The next day, German troops burned the Serbian village. Felman later recalled this event:
To this day, I can smell the terrible stench of their burning flesh. One does not forget such things. Felman explained why the forces under Mihailovich had avoided direct attacks on German troops. At the start of the conflict, the Serbian guerrillas had engaged the German forces directly and had inflicted high casualties.
The German command, however, responded with retaliations against the Serbian civilian population. For every German soldier killed, one hundred Serbs would be executed. In October, 1941, approximately 8,000 Serbian civilians, many of them schoolchildren in the city of Kragujevac, were rounded up and executed in retaliation for the killing of German troops. The cost became too high. So Mihailovich’s forces engaged in what Felman termed ‘SubtleSabotage’, sabotage that could not be detected. Moreover, German troops would no longer be randomly attacked but the focus would be on German military officers and key military leaders.
_ _ _ _ _ _ _
## [Exercise A]
Summarize the Felman excerpt in two sentences.
## [Exercise B]
Write out the part of the Felman excerpt starting at "The German command, however, responded" and ending at "key military leaders.", swapping in "shot" wherever "executed" appears.

## [Dataset records]
_ _ _ _ _ _ _
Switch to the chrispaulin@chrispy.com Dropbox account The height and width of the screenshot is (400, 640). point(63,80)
_ _ _ _ _ _ _
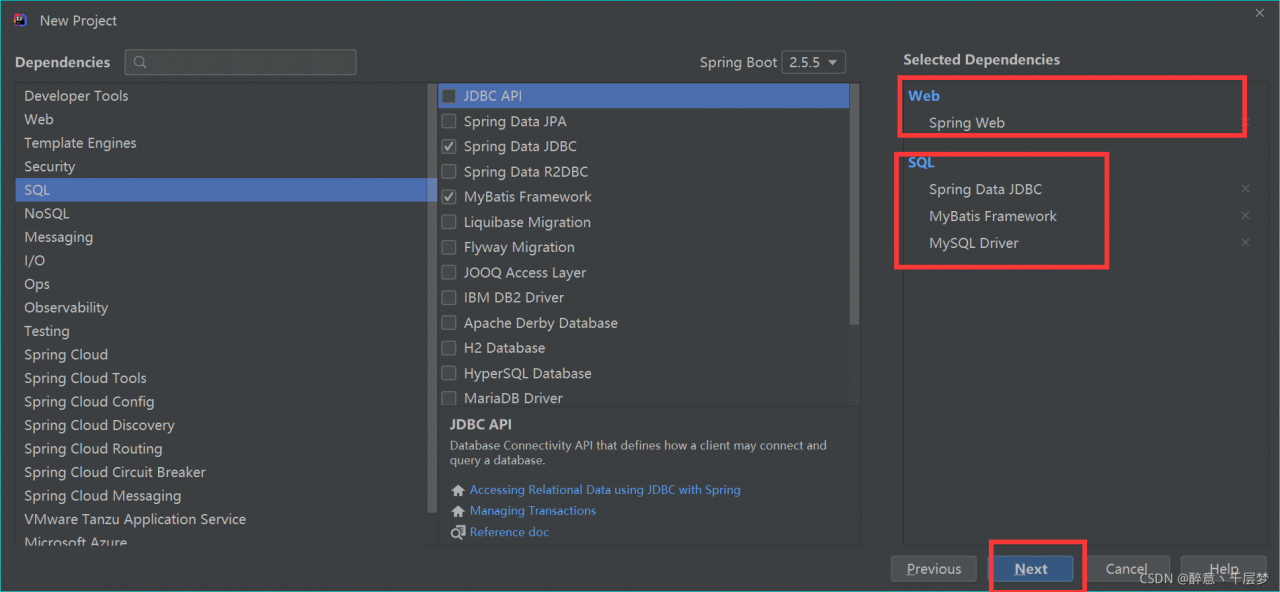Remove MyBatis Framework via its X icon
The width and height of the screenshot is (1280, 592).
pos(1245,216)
_ _ _ _ _ _ _
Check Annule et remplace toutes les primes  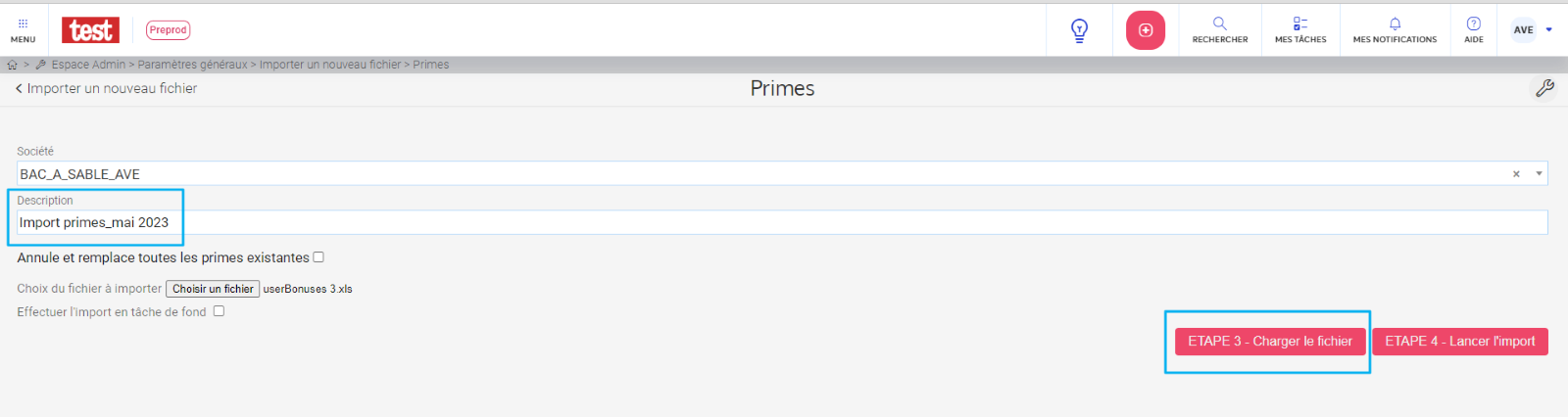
_ _ _ _ _ _ _
## [Response A]
After German troops burned a Serbian village, Felman recalled the smell of burning flesh and explained why the forces under Mihailovich avoided direct attacks on German troops. German reprisals made the cost too high, with one hundred Serbs to be executed for every German soldier killed and about 8,000 Serbian civilians executed in October 1941, so the guerrillas turned to undetectable "SubtleSabotage" and focused on German military officers and key military leaders.

## [Response B]
The German command, however, responded with retaliations against the Serbian civilian population. For every German soldier killed, one hundred Serbs would be shot. In October, 1941, approximately 8,000 Serbian civilians, many of them schoolchildren in the city of Kragujevac, were rounded up and shot in retaliation for the killing of German troops. The cost became too high. So Mihailovich’s forces engaged in what Felman termed ‘SubtleSabotage’, sabotage that could not be detected. Moreover, German troops would no longer be randomly attacked but the focus would be on German military officers and key military leaders.